**STATED GOAL**.
Convert the lines below into a JSON list of strings, one string per line, and leave out the blank lines.

**DATA EXTRACT**.
## START
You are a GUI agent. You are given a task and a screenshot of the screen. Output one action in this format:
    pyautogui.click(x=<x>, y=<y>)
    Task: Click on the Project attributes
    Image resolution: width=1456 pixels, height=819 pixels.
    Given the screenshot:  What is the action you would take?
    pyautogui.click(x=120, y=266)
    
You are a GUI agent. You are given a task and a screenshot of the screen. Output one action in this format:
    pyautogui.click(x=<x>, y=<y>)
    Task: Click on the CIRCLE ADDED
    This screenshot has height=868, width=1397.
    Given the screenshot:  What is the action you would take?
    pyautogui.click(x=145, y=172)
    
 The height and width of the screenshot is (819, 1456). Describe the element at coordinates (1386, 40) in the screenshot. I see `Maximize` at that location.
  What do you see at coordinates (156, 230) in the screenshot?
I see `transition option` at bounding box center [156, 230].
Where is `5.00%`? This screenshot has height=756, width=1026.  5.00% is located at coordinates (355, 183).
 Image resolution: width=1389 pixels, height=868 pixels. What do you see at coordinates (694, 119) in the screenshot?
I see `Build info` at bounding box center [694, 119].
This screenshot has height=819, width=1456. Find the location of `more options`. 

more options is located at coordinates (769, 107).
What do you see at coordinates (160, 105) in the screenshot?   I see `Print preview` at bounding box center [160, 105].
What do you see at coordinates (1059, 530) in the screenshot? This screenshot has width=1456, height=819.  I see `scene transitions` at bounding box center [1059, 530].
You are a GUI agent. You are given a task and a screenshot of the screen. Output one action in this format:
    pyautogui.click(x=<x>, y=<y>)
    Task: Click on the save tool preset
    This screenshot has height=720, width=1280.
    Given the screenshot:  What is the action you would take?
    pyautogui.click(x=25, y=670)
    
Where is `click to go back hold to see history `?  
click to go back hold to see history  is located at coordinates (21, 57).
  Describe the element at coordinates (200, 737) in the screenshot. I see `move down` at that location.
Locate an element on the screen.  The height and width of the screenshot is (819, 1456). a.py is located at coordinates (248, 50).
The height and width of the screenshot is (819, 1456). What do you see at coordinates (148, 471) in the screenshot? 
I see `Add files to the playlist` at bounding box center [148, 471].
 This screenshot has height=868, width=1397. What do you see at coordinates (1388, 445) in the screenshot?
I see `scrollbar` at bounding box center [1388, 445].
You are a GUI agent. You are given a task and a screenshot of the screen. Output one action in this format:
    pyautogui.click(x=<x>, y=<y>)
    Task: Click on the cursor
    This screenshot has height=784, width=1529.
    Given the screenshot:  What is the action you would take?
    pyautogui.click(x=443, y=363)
## END
**ANSWER TO THE EXERCISE**.
[
  "You are a GUI agent. You are given a task and a screenshot of the screen. Output one action in this format:",
  "    pyautogui.click(x=<x>, y=<y>)",
  "    Task: Click on the Project attributes",
  "    Image resolution: width=1456 pixels, height=819 pixels.",
  "    Given the screenshot:  What is the action you would take?",
  "    pyautogui.click(x=120, y=266)",
  "You are a GUI agent. You are given a task and a screenshot of the screen. Output one action in this format:",
  "    pyautogui.click(x=<x>, y=<y>)",
  "    Task: Click on the CIRCLE ADDED",
  "    This screenshot has height=868, width=1397.",
  "    Given the screenshot:  What is the action you would take?",
  "    pyautogui.click(x=145, y=172)",
  " The height and width of the screenshot is (819, 1456). Describe the element at coordinates (1386, 40) in the screenshot. I see `Maximize` at that location.",
  "  What do you see at coordinates (156, 230) in the screenshot?",
  "I see `transition option` at bounding box center [156, 230].",
  "Where is `5.00%`? This screenshot has height=756, width=1026.  5.00% is located at coordinates (355, 183).",
  " Image resolution: width=1389 pixels, height=868 pixels. What do you see at coordinates (694, 119) in the screenshot?",
  "I see `Build info` at bounding box center [694, 119].",
  "This screenshot has height=819, width=1456. Find the location of `more options`. ",
  "more options is located at coordinates (769, 107).",
  "What do you see at coordinates (160, 105) in the screenshot?   I see `Print preview` at bounding box center [160, 105].",
  "What do you see at coordinates (1059, 530) in the screenshot? This screenshot has width=1456, height=819.  I see `scene transitions` at bounding box center [1059, 530].",
  "You are a GUI agent. You are given a task and a screenshot of the screen. Output one action in this format:",
  "    pyautogui.click(x=<x>, y=<y>)",
  "    Task: Click on the save tool preset",
  "    This screenshot has height=720, width=1280.",
  "    Given the screenshot:  What is the action you would take?",
  "    pyautogui.click(x=25, y=670)",
  "Where is `click to go back hold to see history `?  ",
  "click to go back hold to see history  is located at coordinates (21, 57).",
  "  Describe the element at coordinates (200, 737) in the screenshot. I see `move down` at that location.",
  "Locate an element on the screen.  The height and width of the screenshot is (819, 1456). a.py is located at coordinates (248, 50).",
  "The height and width of the screenshot is (819, 1456). What do you see at coordinates (148, 471) in the screenshot? ",
  "I see `Add files to the playlist` at bounding box center [148, 471].",
  " This screenshot has height=868, width=1397. What do you see at coordinates (1388, 445) in the screenshot?",
  "I see `scrollbar` at bounding box center [1388, 445].",
  "You are a GUI agent. You are given a task and a screenshot of the screen. Output one action in this format:",
  "    pyautogui.click(x=<x>, y=<y>)",
  "    Task: Click on the cursor",
  "    This screenshot has height=784, width=1529.",
  "    Given the screenshot:  What is the action you would take?",
  "    pyautogui.click(x=443, y=363)"
]